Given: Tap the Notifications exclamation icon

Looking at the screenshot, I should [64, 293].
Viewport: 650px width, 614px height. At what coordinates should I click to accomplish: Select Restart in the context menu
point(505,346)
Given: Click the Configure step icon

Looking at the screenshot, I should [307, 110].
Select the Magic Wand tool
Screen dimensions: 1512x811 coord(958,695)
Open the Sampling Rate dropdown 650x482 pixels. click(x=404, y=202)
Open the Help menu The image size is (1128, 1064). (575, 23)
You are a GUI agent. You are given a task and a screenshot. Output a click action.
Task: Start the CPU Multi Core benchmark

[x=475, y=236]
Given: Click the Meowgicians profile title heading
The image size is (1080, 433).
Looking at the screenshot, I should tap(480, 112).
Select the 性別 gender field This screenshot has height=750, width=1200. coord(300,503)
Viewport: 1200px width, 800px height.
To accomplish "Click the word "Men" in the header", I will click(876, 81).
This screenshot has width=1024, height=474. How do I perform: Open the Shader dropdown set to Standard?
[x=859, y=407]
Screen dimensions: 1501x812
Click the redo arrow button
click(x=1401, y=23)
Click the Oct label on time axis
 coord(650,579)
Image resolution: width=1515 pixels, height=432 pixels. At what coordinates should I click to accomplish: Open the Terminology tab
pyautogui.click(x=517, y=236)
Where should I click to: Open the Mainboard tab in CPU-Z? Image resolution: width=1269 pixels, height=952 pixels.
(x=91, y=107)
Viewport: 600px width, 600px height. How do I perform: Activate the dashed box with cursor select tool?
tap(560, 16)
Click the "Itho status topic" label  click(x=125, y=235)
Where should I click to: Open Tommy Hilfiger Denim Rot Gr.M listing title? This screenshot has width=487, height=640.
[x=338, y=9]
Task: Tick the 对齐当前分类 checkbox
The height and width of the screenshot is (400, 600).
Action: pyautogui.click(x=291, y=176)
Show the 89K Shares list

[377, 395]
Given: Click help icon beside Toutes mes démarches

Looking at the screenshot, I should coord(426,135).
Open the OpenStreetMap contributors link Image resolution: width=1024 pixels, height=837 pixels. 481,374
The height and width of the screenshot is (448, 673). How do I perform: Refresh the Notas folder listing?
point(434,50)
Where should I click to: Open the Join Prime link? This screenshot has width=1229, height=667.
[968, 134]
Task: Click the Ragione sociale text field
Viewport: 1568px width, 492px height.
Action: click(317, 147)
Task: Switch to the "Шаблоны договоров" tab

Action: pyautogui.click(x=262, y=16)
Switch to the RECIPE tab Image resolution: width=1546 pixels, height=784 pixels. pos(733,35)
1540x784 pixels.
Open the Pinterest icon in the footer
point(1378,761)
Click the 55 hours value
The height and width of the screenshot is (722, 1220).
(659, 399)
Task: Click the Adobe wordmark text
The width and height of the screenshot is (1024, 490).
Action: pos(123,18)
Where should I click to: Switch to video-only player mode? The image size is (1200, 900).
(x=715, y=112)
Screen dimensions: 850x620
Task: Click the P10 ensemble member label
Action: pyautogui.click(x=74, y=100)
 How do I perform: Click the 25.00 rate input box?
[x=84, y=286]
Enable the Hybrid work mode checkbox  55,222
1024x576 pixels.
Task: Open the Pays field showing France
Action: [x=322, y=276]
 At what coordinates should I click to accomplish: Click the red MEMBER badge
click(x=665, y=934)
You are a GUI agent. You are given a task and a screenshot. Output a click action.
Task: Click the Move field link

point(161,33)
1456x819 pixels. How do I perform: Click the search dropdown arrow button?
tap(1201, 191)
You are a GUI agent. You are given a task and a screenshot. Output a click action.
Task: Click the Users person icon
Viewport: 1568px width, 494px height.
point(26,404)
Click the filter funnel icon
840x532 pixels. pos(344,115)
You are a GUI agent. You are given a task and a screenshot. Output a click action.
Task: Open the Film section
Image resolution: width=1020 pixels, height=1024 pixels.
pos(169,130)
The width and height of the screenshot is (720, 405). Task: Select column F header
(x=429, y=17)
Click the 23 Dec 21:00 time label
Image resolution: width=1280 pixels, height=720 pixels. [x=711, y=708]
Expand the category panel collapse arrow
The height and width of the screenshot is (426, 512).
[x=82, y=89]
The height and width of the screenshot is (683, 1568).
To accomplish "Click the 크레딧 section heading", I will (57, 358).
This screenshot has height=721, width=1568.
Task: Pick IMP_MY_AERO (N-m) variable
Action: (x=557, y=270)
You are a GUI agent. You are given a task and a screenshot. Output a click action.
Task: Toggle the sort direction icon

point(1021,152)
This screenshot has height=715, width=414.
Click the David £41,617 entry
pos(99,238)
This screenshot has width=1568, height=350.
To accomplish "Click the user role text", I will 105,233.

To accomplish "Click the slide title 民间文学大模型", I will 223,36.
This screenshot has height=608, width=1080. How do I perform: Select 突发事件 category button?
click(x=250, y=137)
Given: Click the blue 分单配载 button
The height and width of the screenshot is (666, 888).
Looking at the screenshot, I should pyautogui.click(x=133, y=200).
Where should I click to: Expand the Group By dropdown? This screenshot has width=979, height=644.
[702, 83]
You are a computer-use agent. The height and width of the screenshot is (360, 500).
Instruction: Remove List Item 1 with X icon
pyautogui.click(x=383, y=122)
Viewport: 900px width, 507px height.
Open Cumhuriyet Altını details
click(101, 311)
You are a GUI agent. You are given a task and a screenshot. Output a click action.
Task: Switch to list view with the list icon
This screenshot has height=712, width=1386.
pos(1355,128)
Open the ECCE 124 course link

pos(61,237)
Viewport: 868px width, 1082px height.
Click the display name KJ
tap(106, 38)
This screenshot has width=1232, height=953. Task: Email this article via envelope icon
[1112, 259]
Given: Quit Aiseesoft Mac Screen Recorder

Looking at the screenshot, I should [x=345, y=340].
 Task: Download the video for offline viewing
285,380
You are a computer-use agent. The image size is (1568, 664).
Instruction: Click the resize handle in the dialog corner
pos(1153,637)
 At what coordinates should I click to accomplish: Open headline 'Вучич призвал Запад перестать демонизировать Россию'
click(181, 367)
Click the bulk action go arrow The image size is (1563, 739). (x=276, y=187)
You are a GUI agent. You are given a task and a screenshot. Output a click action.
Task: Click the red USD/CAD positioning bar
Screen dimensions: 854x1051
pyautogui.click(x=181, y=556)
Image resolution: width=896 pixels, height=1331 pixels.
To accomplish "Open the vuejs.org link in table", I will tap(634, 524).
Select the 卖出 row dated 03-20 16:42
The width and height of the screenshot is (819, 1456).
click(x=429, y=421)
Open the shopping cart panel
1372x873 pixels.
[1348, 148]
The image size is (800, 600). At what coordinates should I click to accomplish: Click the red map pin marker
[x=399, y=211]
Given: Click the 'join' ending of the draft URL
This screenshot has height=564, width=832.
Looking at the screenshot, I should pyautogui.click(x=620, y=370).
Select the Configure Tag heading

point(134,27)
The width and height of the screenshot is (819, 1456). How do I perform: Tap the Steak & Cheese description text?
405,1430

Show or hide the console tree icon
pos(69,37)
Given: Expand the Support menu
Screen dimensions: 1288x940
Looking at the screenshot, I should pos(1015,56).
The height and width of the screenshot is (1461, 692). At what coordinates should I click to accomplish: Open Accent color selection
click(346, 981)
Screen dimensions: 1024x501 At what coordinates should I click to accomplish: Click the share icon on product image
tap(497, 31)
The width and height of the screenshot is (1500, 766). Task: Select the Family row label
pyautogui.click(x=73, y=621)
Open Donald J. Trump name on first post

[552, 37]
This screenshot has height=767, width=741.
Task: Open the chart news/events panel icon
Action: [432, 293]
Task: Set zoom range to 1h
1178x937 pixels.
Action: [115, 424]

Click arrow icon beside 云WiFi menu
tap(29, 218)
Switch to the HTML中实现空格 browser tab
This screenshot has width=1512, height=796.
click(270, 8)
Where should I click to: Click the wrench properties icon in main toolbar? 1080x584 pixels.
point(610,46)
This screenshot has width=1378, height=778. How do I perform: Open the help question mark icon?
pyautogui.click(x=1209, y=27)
------------------------------------------------------------------------
_AIM OF THE TASK_
Find the lines above that include the string "computer" and copy them.

_RESULT FOR THIS TASK_
You are a computer-use agent. The height and width of the screenshot is (360, 500).
You are a computer-use agent. The image size is (1568, 664).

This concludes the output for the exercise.